New Women's Migrations in Africa

Determinants and Dynamics
22 November, 2021

As part of its Doctoral Theses series, the ACRPS has published New Women's Migrations in Africa: Determinants and Dynamics by Rachid Benbih. The 440 page book argues that most of the new theoretical approaches to immigration have been developed by Western researchers based on an undeclared epistemological view based on the Western experience of the growing phenomenon of immigration. For these researchers, the challenges of immigration to these countries constituted a motive to study this phenomenon, but without much attention to the repercussions of liberal adaptations on the expansion of migration in Africa; responsibility for which lies with Western countries and their policies in Africa. The researcher has thus made an epistemological change for looking at contemporary migrations in Africa possible, by invoking the contemporary historical experience of African countries to analyze the complex relationships between the processes of economic liberalization and women’s migration, and to understand their various dynamics in the countries of stability, based on sociological, cultural and anthropological determinants. According to the researcher, the repercussions of the liberal policies that African countries have applied or found themselves forced to implement since the 1980s, have resulted in new and unique women’s migrations.

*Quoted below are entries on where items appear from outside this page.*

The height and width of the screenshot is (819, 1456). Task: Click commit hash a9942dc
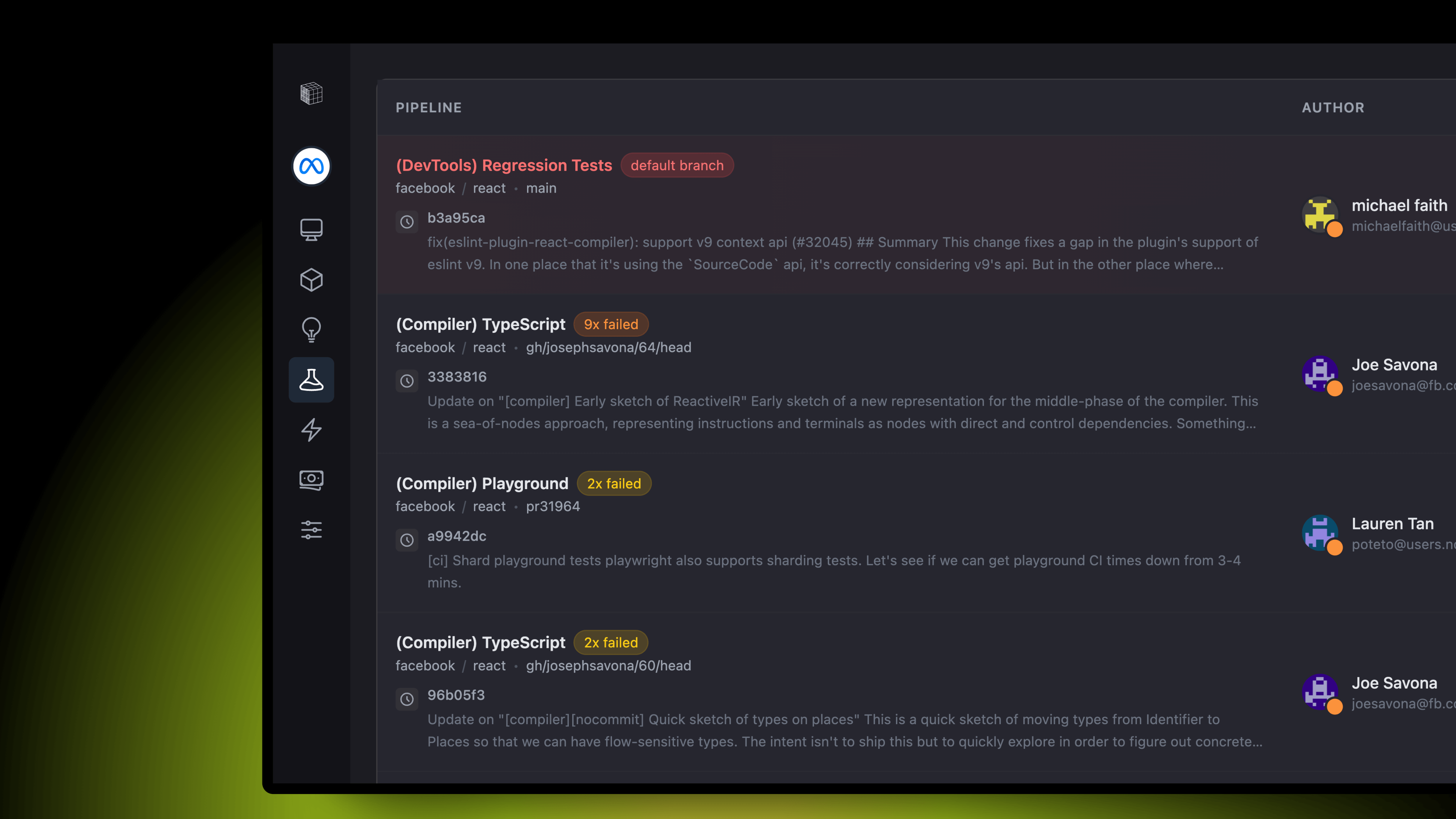[x=456, y=536]
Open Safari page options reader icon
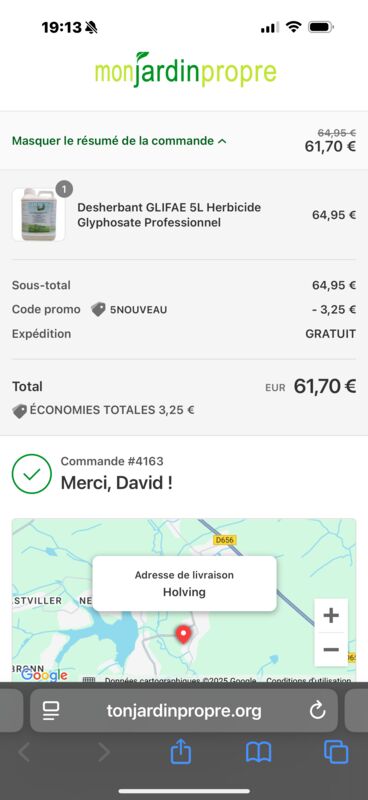The image size is (368, 800). pyautogui.click(x=51, y=711)
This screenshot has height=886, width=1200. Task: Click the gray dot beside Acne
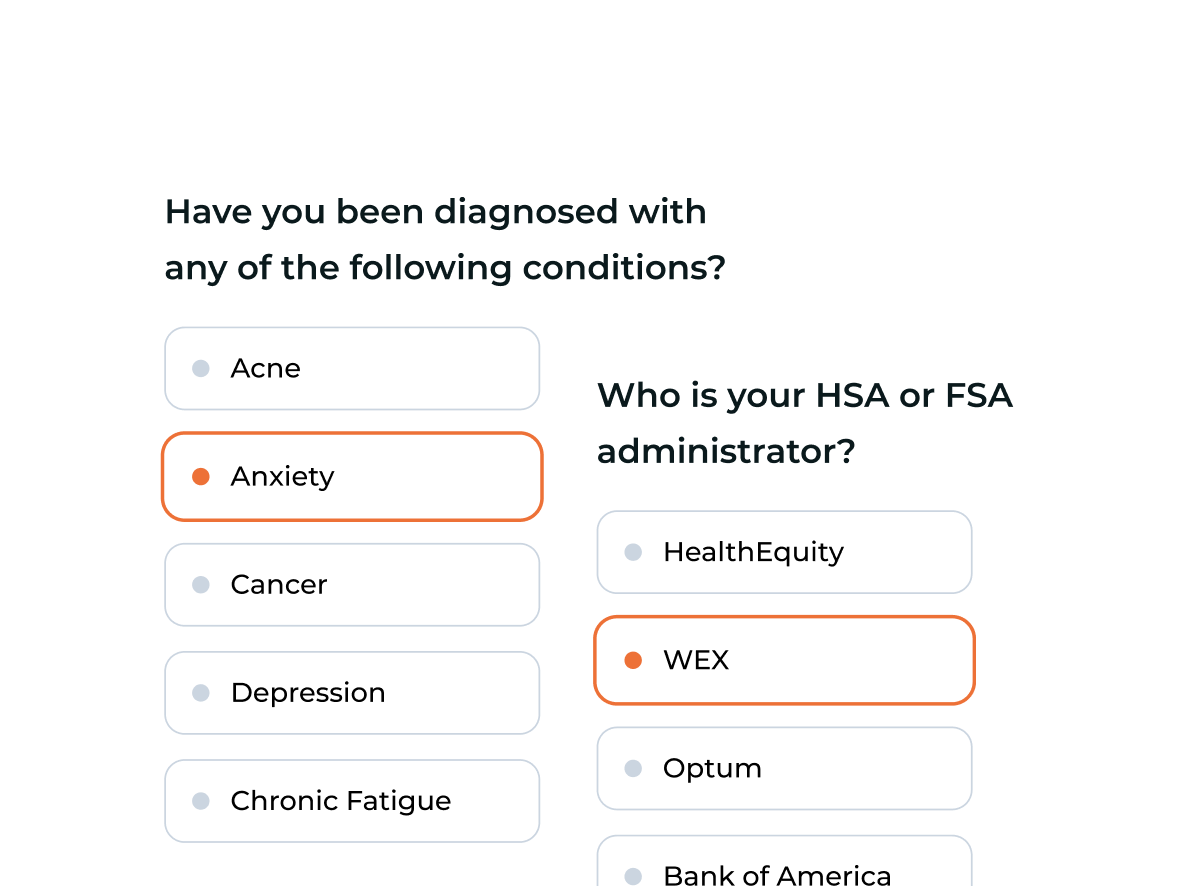click(201, 368)
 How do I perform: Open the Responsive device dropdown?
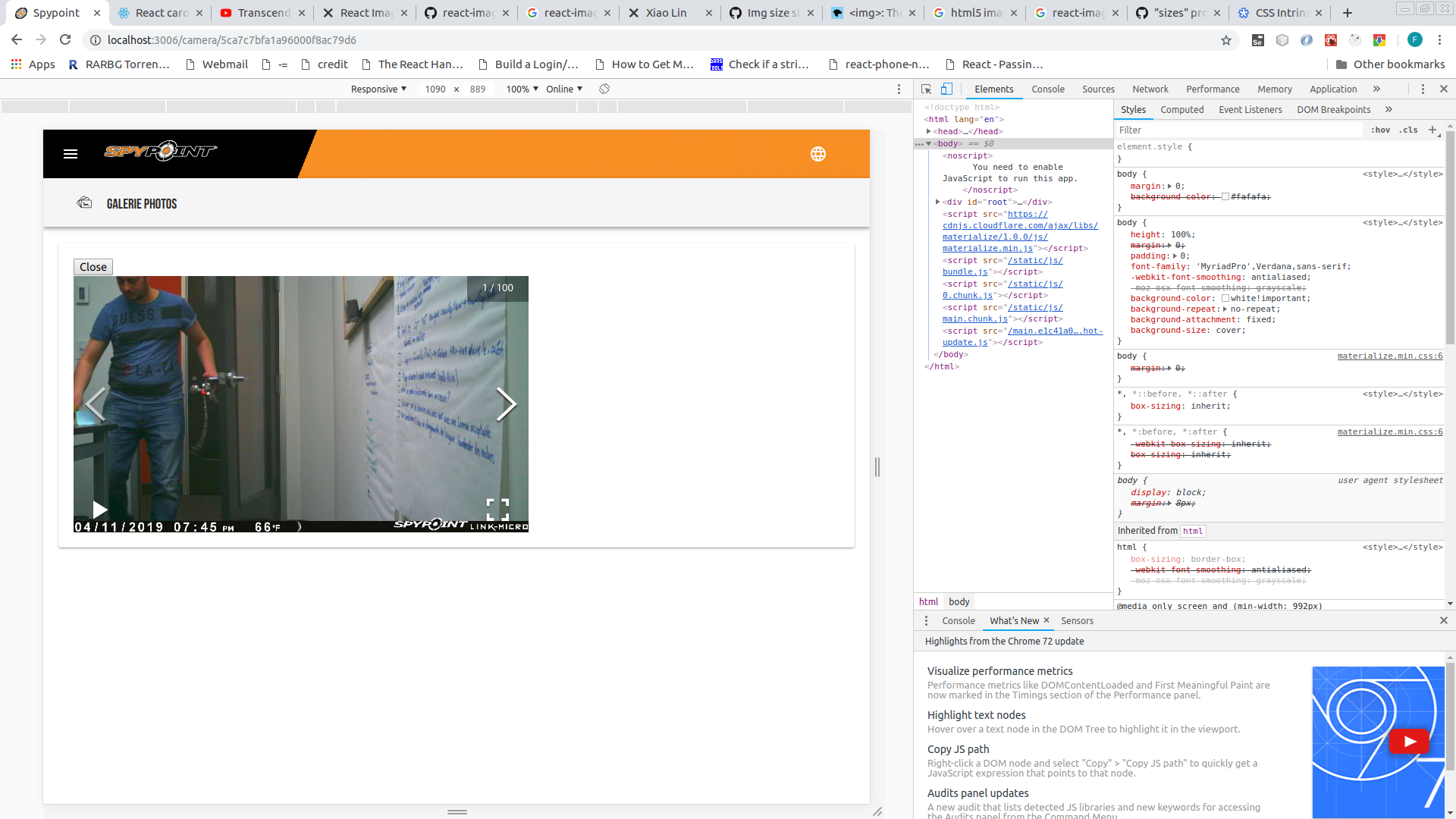(x=377, y=89)
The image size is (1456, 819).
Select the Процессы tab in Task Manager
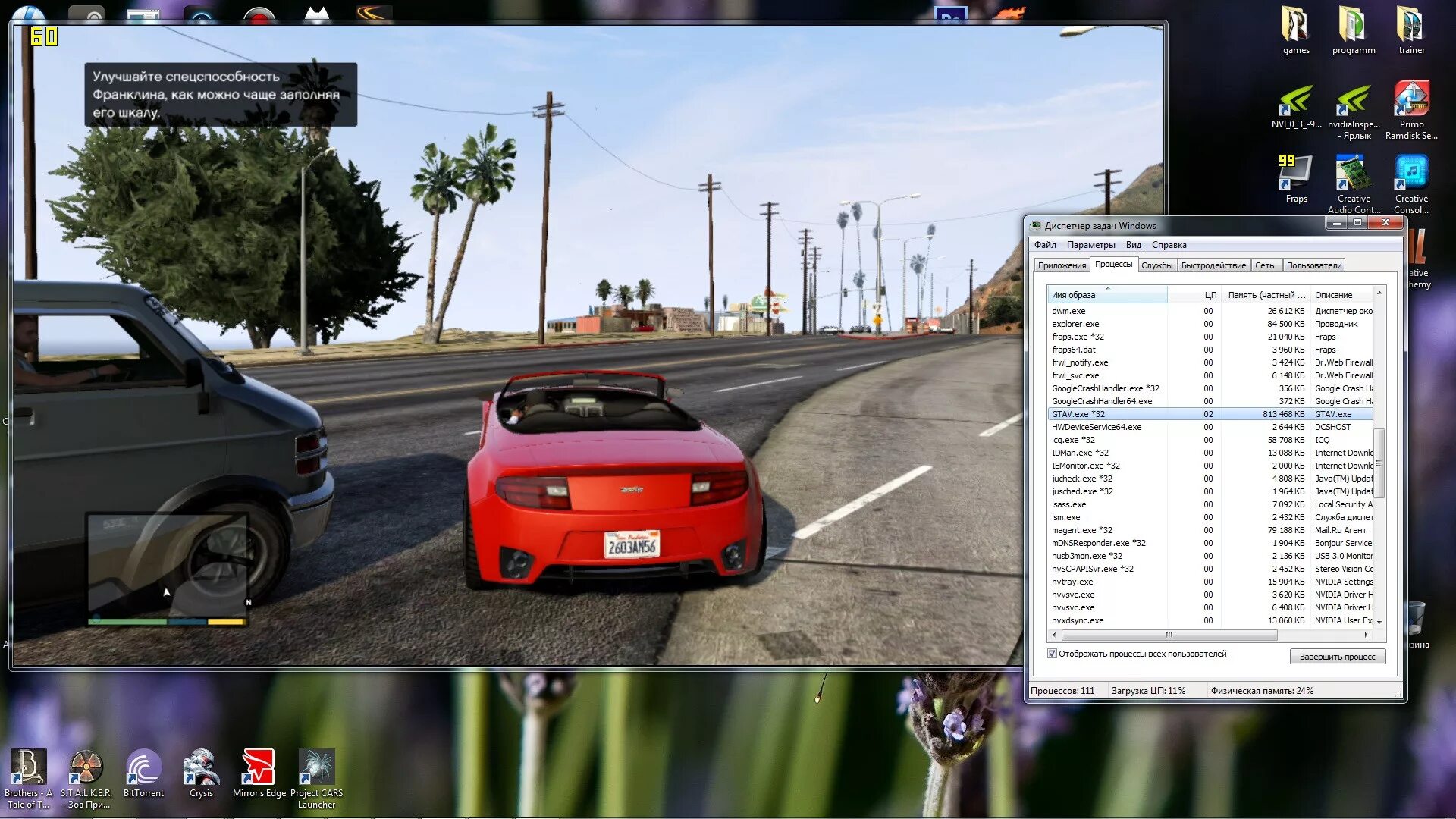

The book is organized into three sections. The first section presents the dynamics of the influx from the countries of the Sahel and sub-Saharan Africa to Morocco and looks at the determinants that drive these migrations. Benbih begins at the local levels in the country of settlement, especially the microstructural determinants. This section has been divided into three chapters: the first explores socio-ethnographic places and immigrant women's groups; the second discusses the structural and anthropological determinants of women's migration, and the third investigates the memory of immigrant women and their migratory paths.

The second section of this book analyses the dynamics of immigrant women in Moroccan society in terms of their social relations, the narratives formed around them, the forms of cultural transmission resulting from their social activity, and the quality of the cultural heritage that this presence embodies in the research localities. These dynamics are presented in three chapters, which in turn explore socio-professional situations and social worlds of migrant women, immigrant women in the context of social interaction; and the culture and social lives of immigrant women.

The third and final section analyzes the dynamics of the organized social action of women arriving in Morocco, and demonstrates their ability to influence Moroccan society and reposition themselves in the social space; investing in religion, group organisations, and institutional relations. It is a matter of outstanding dynamics, albeit evolving with a slow rhythm. These dynamics are represented by the dynamics of religiosity in chapter 7; the dynamism of organized civil action in chapter 8; and the dynamics of self-employment and employment relations in the chapter 9.

Rachid Benbih does not claim that this book has covered the subject comprehensively, and arguing that members of these two immigrant groups should not only be studied in Morocco, but that the matter also requires study of the environments from which these women emigrated in their countries of origin. The author aspired to arrive at new research questions, in order to integrate them into a future research project and the conclusions of the research fall outside the circle of hypotheses previously defined for this book. Perhaps the importance of any research in the eyes of the researcher lies in their ability to ask interesting questions.